View Single Post
Old August 24, 2020   #15
eyolf
Tomatovillian™
 
Join Date: Jan 2006
Location: Central MN, USDA Zone 3
Posts: 290
Default

My wife came home from a trip to the mall with a packet of cherry tomato seeds; it turned out to be labelled " very cherry mix" including all colors.

No way to tell what is going to grow, I planted 12 seeds, got 11 plants. One is a pretty standard-issue cherry like Camp Joy, two look to be Isis Candy (which is good, because I have never grown it) and 5 are a yellow determinate dwarf like yellow tumblin' tom. One is very much like Matt's Wild Cherry in flavor, but the clusters are smaller and the cherries larger. One is a big yellow indeterminate covered in fruit, and one might be a green....or very late.

The one like Matt's wild cherry is right alongside the gate, and I find myself mauling it mercilessly as I go past. It seems worth keeping even if I don't know the name.

The little yellow ones I have so many of are going in the compost; when they are all that's ripe, they're fine, but they crack if the weatherman reports rain by the end of the week.

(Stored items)
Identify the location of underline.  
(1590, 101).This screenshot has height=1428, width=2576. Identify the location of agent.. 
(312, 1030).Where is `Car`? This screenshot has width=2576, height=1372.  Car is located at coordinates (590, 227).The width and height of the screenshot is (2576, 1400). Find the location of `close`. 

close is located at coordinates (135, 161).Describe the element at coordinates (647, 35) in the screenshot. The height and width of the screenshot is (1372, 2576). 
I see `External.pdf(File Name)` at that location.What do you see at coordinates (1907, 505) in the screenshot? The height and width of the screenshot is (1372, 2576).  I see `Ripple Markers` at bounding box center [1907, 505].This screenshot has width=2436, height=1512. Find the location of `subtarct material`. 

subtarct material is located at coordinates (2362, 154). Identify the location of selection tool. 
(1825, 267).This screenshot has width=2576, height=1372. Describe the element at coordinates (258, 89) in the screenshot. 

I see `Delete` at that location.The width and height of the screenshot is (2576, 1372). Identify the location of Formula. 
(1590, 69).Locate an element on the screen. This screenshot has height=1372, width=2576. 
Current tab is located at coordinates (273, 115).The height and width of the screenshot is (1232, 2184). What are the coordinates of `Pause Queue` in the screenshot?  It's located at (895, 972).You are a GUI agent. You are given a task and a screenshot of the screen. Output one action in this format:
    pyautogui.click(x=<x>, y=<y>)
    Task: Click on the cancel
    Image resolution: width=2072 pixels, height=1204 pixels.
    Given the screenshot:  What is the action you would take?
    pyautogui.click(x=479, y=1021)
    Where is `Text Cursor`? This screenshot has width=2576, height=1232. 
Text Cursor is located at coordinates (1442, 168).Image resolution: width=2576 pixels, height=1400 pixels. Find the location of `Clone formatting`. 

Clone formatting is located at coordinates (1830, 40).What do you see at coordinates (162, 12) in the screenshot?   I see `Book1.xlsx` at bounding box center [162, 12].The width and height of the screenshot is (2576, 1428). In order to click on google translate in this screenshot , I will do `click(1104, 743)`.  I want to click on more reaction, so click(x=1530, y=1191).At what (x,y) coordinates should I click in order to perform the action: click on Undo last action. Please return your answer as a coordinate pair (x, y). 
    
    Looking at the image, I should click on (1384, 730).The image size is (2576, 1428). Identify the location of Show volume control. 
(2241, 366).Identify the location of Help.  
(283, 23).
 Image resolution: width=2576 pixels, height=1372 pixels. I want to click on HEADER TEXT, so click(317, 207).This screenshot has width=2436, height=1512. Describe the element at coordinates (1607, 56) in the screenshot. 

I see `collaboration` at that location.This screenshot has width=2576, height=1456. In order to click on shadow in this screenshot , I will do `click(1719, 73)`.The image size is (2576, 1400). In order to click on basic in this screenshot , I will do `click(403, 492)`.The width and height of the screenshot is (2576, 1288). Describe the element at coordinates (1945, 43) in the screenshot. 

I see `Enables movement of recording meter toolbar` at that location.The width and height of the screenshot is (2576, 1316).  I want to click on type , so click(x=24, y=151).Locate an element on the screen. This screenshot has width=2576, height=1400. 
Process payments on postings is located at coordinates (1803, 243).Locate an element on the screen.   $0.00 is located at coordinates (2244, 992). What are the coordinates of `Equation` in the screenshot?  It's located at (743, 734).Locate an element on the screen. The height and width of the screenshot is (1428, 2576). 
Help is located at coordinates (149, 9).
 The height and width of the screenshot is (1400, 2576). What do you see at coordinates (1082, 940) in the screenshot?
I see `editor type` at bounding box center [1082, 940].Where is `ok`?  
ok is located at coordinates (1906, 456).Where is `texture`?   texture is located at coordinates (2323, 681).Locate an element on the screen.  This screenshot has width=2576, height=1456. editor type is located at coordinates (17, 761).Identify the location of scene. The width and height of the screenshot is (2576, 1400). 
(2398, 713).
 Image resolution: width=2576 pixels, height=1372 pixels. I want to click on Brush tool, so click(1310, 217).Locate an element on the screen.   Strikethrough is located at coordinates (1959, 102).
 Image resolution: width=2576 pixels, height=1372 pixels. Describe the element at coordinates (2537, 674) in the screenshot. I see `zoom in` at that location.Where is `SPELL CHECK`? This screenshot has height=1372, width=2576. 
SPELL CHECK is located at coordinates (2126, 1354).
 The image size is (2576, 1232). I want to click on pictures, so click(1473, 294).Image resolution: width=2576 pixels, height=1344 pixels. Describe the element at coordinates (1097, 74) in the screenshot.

▸ Stated problem
Please repeat the forum post about the cherry tomato seed mix, above, word for word from start to finish.

▸ Answer in full
View Single Post
Old August 24, 2020   #15
eyolf
Tomatovillian™
 
Join Date: Jan 2006
Location: Central MN, USDA Zone 3
Posts: 290
Default

My wife came home from a trip to the mall with a packet of cherry tomato seeds; it turned out to be labelled " very cherry mix" including all colors.

No way to tell what is going to grow, I planted 12 seeds, got 11 plants. One is a pretty standard-issue cherry like Camp Joy, two look to be Isis Candy (which is good, because I have never grown it) and 5 are a yellow determinate dwarf like yellow tumblin' tom. One is very much like Matt's Wild Cherry in flavor, but the clusters are smaller and the cherries larger. One is a big yellow indeterminate covered in fruit, and one might be a green....or very late.

The one like Matt's wild cherry is right alongside the gate, and I find myself mauling it mercilessly as I go past. It seems worth keeping even if I don't know the name.

The little yellow ones I have so many of are going in the compost; when they are all that's ripe, they're fine, but they crack if the weatherman reports rain by the end of the week.